Para Haines, la voz era como un trueno escuchado desde lejos por alguien medio dormido. Con esfuerzo, tambaleándose como si estuviera a punto de caer, se acercó a Chanler. Macilento y ojeroso, con un aspecto que desorientó ligeramente a Haines, Chanler le miró desde el marco de metal sin decir nada.

–Destruí... las Botellas –Haines escuchó su propia voz con la sensación de una realidad adormecida–. Me pareció que era lo único que podía hacer... ya que te habías pasado a Vulthoom.
–Pero no he consentido –respondió Chanler, lentamente–. Fue una decepción... saber que tú habías consentido... Y me estaban torturando porque yo no me daría por vencido –la voz de Chanler se apagó, y parecía que no diría nada más.

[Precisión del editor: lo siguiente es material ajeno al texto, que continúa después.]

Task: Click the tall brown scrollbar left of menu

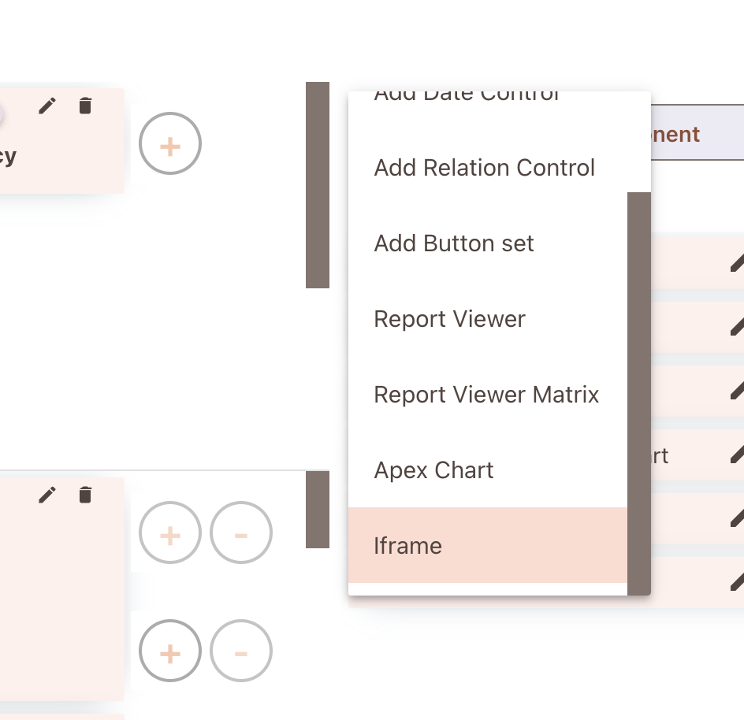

Sutilmente, el dolor y el cansancio comenzaron a desaparecer de sus rasgos, como borrados por la gradual llegada del sopor. Haines, tratando de comprender, con esfuerzo, a través de su propio sopor, percibió un instrumento de aspecto diabólico, como un punzón metálico de varias puntas, que sobresalía de la mano de Ta-Vho-Shai. Desde el arco de agujas cayó un incesante torrente de chispas eléctricas. La camisa de Chanler estaba abierta, y su piel estaba punteada con diminutas marcas azuladas desde la mejilla hasta el diafragma... marcas que formaban un diseño diabólico. Haines sintió un horror vago, irreal. A través de la niebla que cerraba más y más sus sentidos, se dio cuenta de que Vulthoom había hablado; y después de un rato, entendió el significado de las palabras.

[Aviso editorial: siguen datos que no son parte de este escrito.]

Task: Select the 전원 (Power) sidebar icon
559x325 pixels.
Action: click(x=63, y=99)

–Todos mis métodos de persuasión han fallado; pero poco importa. Me entregaré al sopor, aunque podría permanecer despierto si lo deseo, derrotando a los gases con mi ciencia superior y mi poder vital. Todos dormiremos profundamente... y mil años no son más que una sola noche para mis seguidores y para mí. Para ti, que tu plazo de vida es tan breve, significará la eternidad. Pronto despertaré y continuaré mis planes de conquista... y tú, que te atreviste a interferir, yacerás detrás de mí, como un poco de polvo... y el polvo será barrido.

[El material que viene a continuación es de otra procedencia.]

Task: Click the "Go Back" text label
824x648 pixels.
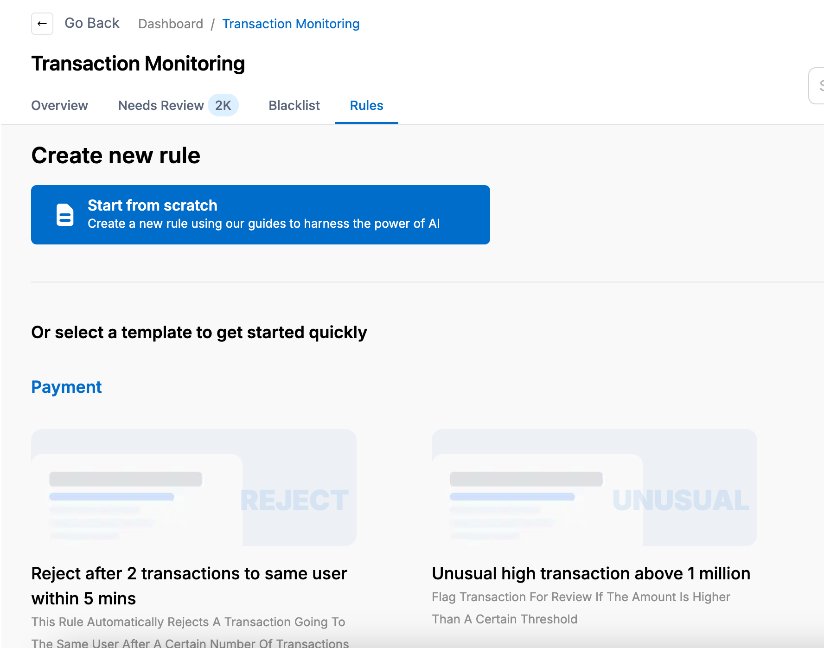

La voz se apagó, y pareció que la delicada figura comenzaba a inclinarse en la monstruosa copa bermellón. Haines y Chanler se vieron el uno al otro con creciente y vacilante indefinición, a través de la niebla gris que había surgido entre ellos. El silencio llenaba todo, como si las maquinarias se hubieran quedado quietas, y los titanes terminado su trabajo. Chanler se relajó sobre el marco de torturas, y sus párpados cayeron. Haines tropezó hasta caer, y se quedó quieto. Ta-Vho-Shai, sosteniendo aún su instrumento siniestro, descansaba como un gigante momificado.

El sopor, como un mar silencioso, había llenado las cavernas de Ravormos.